Function of a neglected structure in neurons revealed after 50 years
September 8, 2009
Two-photon-microscopy of neuron.
(PhysOrg.com) -- Fifty years after it was originally discovered, scientists at the Friedrich Miescher Institute for Biomedical Research, Switzerland, have elucidated the function of a microscopic network of tubules found in neurons. This structure modulates the strength of connections between two neurons, thereby contributing to our ability to learn and to adapt to new situations.
For neurobiologist Thomas Oertner of the Friedrich Miescher Institute for Biomedical Research, which is part of the Novartis Research Foundation, this was a eureka moment: "After years of intensive research, we've managed to ascribe an important function to a neglected structure in nerve cells."
In the current online issue of the Proceedings of the National Academy of Sciences, Oertner's group describes how the microscopic network of tubules known as the endoplasmic reticulum (ER) modulates the strength of connections between neurons. Neural connections play an important role in our ability to learn new information and constantly adapt to new conditions. In the brain, synaptic connections between neurons are thus continually formed, strengthened or weakened.

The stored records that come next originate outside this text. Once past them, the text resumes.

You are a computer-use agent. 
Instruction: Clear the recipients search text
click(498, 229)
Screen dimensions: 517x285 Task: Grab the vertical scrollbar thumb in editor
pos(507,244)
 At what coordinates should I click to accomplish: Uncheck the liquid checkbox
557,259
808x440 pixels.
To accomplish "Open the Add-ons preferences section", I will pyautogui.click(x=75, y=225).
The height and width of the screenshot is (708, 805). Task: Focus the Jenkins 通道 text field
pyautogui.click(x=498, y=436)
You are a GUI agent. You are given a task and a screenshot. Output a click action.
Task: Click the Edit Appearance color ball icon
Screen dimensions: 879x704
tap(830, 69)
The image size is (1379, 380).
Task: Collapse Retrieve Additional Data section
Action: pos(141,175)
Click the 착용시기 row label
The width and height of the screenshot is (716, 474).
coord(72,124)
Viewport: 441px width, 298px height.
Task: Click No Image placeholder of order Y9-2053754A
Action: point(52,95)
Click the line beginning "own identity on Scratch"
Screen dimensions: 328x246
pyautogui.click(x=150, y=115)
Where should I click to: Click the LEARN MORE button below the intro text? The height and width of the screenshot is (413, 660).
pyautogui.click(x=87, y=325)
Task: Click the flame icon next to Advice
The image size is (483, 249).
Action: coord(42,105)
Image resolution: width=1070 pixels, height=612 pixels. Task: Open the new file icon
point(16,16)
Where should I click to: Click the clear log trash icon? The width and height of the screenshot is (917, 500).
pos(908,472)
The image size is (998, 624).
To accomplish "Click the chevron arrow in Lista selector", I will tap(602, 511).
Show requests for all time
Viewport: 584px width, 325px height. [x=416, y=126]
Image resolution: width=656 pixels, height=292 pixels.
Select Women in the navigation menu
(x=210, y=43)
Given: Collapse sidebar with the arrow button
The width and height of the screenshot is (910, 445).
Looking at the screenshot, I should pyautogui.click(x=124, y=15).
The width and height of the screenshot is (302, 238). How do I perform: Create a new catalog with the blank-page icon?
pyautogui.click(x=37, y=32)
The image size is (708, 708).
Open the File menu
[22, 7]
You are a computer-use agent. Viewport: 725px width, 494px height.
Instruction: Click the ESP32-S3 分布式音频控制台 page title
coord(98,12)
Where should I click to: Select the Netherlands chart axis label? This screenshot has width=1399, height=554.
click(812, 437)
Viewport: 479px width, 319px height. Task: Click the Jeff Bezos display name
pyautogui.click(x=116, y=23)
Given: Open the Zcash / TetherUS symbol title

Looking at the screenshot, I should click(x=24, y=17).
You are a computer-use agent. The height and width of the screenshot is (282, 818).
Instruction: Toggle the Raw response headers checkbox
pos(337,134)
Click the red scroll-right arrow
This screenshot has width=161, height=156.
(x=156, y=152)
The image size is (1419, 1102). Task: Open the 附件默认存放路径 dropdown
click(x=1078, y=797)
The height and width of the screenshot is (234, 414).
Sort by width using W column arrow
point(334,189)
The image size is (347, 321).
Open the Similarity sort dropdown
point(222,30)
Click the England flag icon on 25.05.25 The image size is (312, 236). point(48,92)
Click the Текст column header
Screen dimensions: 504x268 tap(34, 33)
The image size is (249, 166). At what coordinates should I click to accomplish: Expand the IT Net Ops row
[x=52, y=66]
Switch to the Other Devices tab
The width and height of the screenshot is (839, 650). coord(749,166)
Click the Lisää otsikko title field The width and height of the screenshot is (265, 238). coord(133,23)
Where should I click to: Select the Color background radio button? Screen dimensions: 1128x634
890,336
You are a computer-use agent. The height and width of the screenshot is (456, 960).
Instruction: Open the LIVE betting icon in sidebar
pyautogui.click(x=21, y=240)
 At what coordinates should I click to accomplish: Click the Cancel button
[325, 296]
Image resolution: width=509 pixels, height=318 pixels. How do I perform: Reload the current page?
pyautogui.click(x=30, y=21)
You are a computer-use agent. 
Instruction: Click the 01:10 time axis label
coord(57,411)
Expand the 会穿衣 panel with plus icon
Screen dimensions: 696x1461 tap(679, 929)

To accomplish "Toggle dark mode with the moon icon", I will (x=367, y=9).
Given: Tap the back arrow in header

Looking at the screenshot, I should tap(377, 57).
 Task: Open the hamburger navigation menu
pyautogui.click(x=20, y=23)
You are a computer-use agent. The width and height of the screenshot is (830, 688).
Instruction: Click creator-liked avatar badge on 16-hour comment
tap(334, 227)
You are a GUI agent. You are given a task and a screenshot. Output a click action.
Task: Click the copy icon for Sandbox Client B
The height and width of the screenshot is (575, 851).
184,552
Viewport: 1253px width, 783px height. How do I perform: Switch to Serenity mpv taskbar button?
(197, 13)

In addition, there are connections that remain stable - for example, when we store an important memory for many years. Connections of both types coexist, and their close proximity was one of the first key findings of Thomas Oertner's study: the two types occur side by side on the same neuron and are individually controlled.
Zoom in. Neuron with red and yellow spines next to each other. Red spines contain no endoplasmatic reticulum (ER). Yellow spines contain the network of tubules. If triggered to do so, the yellow spines will easily weaken and form new neuronal connections.
Niklaus Holbro, a PhD student in Oertner's group and co-author of the study, also shows that - surprisingly - the presence of ER in the dendritic spines of neurons accounts for the difference between stable and variable synaptic connections. If ER is present, the connections between cells can weaken. When the neuron is stimulated, large amounts of calcium are released from the ER in the spines, triggering functional changes in the synapses. The FMI neurobiologists have thus been able to ascribe an important function to this hitherto mysterious structure 50 years after it was first described by Edward George Gray in 1959.As the next step, Oertner's team intends to investigate to what extent the ER-dependent process plays a role in patients with fragile X syndrome. This condition is one of the most common inherited cognitive disorders, marked by reduced intelligence, learning difficulties and attention deficits. Explaining the possible biomedical implications of his discovery, Oertner says: "We already know that patients with this syndrome have abnormal dendritic spines. We suspect that the same signaling cascade that is activated in the ER-positive spines could be overstimulated in these patients."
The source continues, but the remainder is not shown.